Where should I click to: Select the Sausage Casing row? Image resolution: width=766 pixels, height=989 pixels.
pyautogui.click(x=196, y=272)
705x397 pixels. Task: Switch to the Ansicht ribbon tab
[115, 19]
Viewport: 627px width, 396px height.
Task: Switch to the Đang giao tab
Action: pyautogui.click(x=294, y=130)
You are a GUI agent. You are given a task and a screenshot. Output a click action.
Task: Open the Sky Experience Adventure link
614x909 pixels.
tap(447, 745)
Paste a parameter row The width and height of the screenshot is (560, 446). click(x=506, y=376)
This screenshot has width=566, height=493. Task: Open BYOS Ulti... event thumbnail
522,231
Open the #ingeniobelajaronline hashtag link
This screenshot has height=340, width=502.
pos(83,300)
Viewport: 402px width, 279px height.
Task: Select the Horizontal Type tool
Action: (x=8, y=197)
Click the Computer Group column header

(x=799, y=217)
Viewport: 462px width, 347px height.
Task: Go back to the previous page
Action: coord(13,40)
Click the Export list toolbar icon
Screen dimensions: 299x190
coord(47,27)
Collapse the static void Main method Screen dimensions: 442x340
+ + + + +
— Try it —
Each entry above is to be transcribed word for word.

— Answer section —
Where should I click to: Select the Sausage Casing row? Image resolution: width=766 pixels, height=989 pixels.
pyautogui.click(x=196, y=272)
705x397 pixels. Task: Switch to the Ansicht ribbon tab
[115, 19]
Viewport: 627px width, 396px height.
Task: Switch to the Đang giao tab
Action: pyautogui.click(x=294, y=130)
You are a GUI agent. You are given a task and a screenshot. Output a click action.
Task: Open the Sky Experience Adventure link
614x909 pixels.
tap(447, 745)
Paste a parameter row The width and height of the screenshot is (560, 446). click(x=506, y=376)
This screenshot has width=566, height=493. Task: Open BYOS Ulti... event thumbnail
522,231
Open the #ingeniobelajaronline hashtag link
This screenshot has height=340, width=502.
pos(83,300)
Viewport: 402px width, 279px height.
Task: Select the Horizontal Type tool
Action: (x=8, y=197)
Click the Computer Group column header

(x=799, y=217)
Viewport: 462px width, 347px height.
Task: Go back to the previous page
Action: coord(13,40)
Click the Export list toolbar icon
Screen dimensions: 299x190
coord(47,27)
Collapse the static void Main method Screen dimensions: 442x340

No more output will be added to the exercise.